= Co-Büchi automaton =

In automata theory, a co-Büchi automaton is a variant of Büchi automaton. The only difference is the accepting condition: a Co-Büchi automaton accepts an infinite word $w$ if there exists a run, such that all the states occurring infinitely often in the run are in the final state set $F$. In contrast, a Büchi automaton accepts a word $w$ if there exists a run, such that states in the final state set $F$ are passed through infinitely often.

(Deterministic) Co-Büchi automata are strictly weaker than (nondeterministic) Büchi automata.

==Formal definition==
Formally, a deterministic co-Büchi automaton is a tuple $\mathcal{A} = (Q,\Sigma,\delta,q_0,F)$ that consists of the following components:
- $Q$ is a finite set.
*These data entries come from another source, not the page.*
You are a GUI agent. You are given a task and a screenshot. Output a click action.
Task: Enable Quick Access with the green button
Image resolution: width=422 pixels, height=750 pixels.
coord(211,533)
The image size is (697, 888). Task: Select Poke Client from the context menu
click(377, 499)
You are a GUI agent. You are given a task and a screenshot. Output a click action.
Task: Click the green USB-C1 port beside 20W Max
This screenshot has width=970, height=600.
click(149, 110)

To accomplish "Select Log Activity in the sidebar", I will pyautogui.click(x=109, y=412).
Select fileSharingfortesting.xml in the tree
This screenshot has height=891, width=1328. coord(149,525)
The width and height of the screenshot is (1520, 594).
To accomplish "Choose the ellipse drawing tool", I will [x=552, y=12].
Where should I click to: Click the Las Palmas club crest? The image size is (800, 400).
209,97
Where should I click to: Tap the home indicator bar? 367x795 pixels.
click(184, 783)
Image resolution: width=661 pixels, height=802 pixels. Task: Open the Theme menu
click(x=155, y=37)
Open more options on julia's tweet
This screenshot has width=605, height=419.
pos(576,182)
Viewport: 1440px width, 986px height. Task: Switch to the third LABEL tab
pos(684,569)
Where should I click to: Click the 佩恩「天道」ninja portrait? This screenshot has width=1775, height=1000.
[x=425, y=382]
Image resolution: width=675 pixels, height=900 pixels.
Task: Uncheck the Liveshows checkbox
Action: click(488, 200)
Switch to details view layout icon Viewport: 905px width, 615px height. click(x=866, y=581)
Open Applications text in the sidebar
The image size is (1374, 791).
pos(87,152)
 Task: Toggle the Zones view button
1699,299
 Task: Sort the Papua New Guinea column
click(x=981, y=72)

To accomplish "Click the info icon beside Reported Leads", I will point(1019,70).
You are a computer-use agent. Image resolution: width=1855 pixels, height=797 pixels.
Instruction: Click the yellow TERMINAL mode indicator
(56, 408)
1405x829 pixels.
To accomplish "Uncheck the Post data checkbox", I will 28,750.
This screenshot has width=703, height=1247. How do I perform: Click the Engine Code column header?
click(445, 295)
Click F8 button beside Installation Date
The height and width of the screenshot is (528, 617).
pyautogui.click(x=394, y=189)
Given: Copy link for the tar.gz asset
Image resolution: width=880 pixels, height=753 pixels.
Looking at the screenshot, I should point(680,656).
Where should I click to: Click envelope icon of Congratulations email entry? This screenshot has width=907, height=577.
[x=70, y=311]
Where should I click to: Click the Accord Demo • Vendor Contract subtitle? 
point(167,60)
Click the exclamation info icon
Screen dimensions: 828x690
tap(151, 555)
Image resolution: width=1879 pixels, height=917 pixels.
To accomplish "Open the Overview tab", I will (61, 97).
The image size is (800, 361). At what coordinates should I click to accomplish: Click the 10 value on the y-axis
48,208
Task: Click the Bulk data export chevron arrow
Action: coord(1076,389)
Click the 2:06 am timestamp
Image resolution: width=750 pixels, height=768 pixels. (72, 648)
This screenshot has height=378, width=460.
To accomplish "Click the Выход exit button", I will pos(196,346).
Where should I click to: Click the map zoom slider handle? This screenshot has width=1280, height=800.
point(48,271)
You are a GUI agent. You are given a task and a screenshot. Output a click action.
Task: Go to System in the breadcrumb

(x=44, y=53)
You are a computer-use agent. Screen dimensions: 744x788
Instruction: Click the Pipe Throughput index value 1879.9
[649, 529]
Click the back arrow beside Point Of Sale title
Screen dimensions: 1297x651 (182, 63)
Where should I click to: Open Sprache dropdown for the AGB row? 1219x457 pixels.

The elements of $Q$ are called the states of $\mathcal{A}$.
- $\Sigma$ is a finite set called the alphabet of $\mathcal{A}$.
- $\delta : Q \times \Sigma \rightarrow Q$ is the transition function of $\mathcal{A}$.
- $q_0$ is an element of $Q$, called the initial state.
- $F\subseteq Q$ is the final state set. $\mathcal{A}$ accepts exactly those words $w$ with the run $\rho(w)$, in which all of the infinitely often occurring states in $\rho(w)$ are in $F$.

In a non-deterministic co-Büchi automaton, the transition function $\delta$ is replaced with a transition relation $\Delta$. The initial state $q_0$ is replaced with an initial state set $Q_0$. Generally, the term co-Büchi automaton refers to the non-deterministic co-Büchi automaton.

For more comprehensive formalism see also ω-automaton.

==Acceptance Condition==
The acceptance condition of a co-Büchi automaton is formally

$\exists i \forall j:\; j\geq i \quad \rho(w_j) \in F.$

The Büchi acceptance condition is the complement of the co-Büchi acceptance condition:

$\forall i \exists j:\; j\geq i \quad \rho(w_j) \in F.$

==Properties==
Co-Büchi automata are closed under union, intersection, projection and determinization.